Una volta i giocattoli erano tutti "fai da te", come si dice oggi. Anzi "quasi" tutti, perchè la Befana (non esisteva ancora Babbo Natale) portava il 6 gennaio un (nel senso di 1 solo) giocattolo vero, generalmente una bambola per le femminucce e una pistola (o un pallone) per i maschietti. 

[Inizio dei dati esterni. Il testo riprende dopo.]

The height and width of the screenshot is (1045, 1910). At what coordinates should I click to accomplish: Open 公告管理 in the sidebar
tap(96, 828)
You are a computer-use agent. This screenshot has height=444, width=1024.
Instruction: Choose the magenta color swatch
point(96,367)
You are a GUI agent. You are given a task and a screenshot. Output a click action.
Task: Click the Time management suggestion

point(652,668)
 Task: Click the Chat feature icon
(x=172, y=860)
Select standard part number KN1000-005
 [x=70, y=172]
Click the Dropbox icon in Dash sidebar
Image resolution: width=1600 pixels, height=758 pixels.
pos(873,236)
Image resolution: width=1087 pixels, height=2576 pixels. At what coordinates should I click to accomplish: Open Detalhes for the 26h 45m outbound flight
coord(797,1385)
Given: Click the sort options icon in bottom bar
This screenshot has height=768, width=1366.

Ma questi giocattoli erano subito distrutti dall'ardore del gioco. Allora, nel resto dell'anno, e soprattutto l'estate che di tempo ne lasciava tanto (il mare era spesso visto solo in cartolina), i giocattoli bisognava costruirseli, talvolta addirittura inventarseli. I materiali non mancavano, erano quelli messi a disposizione dalla natura e dall'usura del tempo. Vediamo di fare un elenco:

  • Li spaseddi (tappi delle bibite) venivano schiacciati ("cazzati") e usati come monete per giocare a "battiparete": naturalmente ci si vantava della propria collezione;
  • Una pietra di gesso serviva per disegnare la campana o addirittura un semplice stecco per fare dei segni nelle aie impolverate.
  • I pneumatici di bicicletta non piu' usati erano una miniera per fare fionde (tiremmolla), insieme alle “ricchitedde” delle vecchie scarpe
  • Una semplice ghianda tagliata a meta' con uno stecco serviva a fare una piccola trottola (curruculu).
  • La farina serviva a fabbricare la colla, che serviva sempre;
  • Con dei rami si costruivano archi e fionde.
  • I sassi servivano a giocare alli pitruddi;
  • Basciu allu sciculoni" si trovava l'argilla per modellare statuine o altri oggetti;
  • I bottoni venivano usati al posto delle monete in alcuni giochi;
  • le figurine PANINI volavano all'aria e si rovesciavano sotto i violenti "sscuppuluni" del palmo della mano sulle soglie delle abitazioni;
  • con tavole di legno e cuscinetti a sfera (ma non tutti li avevano) si costruivano "carrozze" e monopattini;
  • le "palline" (biglie di vetro colorate) sfondavano le tasche dei pantaloni e chi ne possedeva tante, vinte al gioco con gli altri, godeva nel farle tintinnare, come trofei di guerra, nelle tasche che affondavano sotto il loro peso.

C'era una volta questo mondo fatto di piccole cose.